THE DATA
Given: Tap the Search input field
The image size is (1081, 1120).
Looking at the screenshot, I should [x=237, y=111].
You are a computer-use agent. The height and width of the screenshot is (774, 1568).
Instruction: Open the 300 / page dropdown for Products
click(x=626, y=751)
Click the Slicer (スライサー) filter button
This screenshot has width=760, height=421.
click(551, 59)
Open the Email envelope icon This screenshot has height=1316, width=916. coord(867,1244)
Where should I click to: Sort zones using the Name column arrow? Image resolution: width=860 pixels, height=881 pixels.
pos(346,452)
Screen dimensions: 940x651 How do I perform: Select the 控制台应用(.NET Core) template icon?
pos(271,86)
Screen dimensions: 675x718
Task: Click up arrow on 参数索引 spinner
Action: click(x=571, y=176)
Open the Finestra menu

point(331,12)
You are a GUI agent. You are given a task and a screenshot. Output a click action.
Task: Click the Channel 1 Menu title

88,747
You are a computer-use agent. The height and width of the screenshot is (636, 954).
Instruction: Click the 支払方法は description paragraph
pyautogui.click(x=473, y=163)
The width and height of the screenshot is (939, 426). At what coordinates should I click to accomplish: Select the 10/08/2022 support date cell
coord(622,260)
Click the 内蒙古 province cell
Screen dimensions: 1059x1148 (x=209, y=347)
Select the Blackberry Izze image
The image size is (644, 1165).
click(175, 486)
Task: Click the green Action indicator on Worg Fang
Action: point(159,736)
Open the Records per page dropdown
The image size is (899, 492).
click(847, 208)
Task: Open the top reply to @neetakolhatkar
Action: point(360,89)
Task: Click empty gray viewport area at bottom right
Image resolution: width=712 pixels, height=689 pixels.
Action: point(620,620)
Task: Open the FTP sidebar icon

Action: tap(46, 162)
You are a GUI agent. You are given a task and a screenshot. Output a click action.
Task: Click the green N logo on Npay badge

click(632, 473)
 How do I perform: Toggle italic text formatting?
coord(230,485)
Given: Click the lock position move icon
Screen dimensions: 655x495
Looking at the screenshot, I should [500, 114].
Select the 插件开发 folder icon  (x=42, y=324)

WHAT NEEDS TO BE DONE
Copy out the records above exactly.

RESPONSE TO THIS TASK
Given: Tap the Search input field
The image size is (1081, 1120).
Looking at the screenshot, I should [x=237, y=111].
You are a computer-use agent. The height and width of the screenshot is (774, 1568).
Instruction: Open the 300 / page dropdown for Products
click(x=626, y=751)
Click the Slicer (スライサー) filter button
This screenshot has width=760, height=421.
click(551, 59)
Open the Email envelope icon This screenshot has height=1316, width=916. coord(867,1244)
Where should I click to: Sort zones using the Name column arrow? Image resolution: width=860 pixels, height=881 pixels.
pos(346,452)
Screen dimensions: 940x651 How do I perform: Select the 控制台应用(.NET Core) template icon?
pos(271,86)
Screen dimensions: 675x718
Task: Click up arrow on 参数索引 spinner
Action: click(x=571, y=176)
Open the Finestra menu

point(331,12)
You are a GUI agent. You are given a task and a screenshot. Output a click action.
Task: Click the Channel 1 Menu title

88,747
You are a computer-use agent. The height and width of the screenshot is (636, 954).
Instruction: Click the 支払方法は description paragraph
pyautogui.click(x=473, y=163)
The width and height of the screenshot is (939, 426). At what coordinates should I click to accomplish: Select the 10/08/2022 support date cell
coord(622,260)
Click the 内蒙古 province cell
Screen dimensions: 1059x1148 (x=209, y=347)
Select the Blackberry Izze image
The image size is (644, 1165).
click(175, 486)
Task: Click the green Action indicator on Worg Fang
Action: point(159,736)
Open the Records per page dropdown
The image size is (899, 492).
click(847, 208)
Task: Open the top reply to @neetakolhatkar
Action: point(360,89)
Task: Click empty gray viewport area at bottom right
Image resolution: width=712 pixels, height=689 pixels.
Action: point(620,620)
Task: Open the FTP sidebar icon

Action: tap(46, 162)
You are a GUI agent. You are given a task and a screenshot. Output a click action.
Task: Click the green N logo on Npay badge

click(632, 473)
 How do I perform: Toggle italic text formatting?
coord(230,485)
Given: Click the lock position move icon
Screen dimensions: 655x495
Looking at the screenshot, I should [500, 114].
Select the 插件开发 folder icon  (x=42, y=324)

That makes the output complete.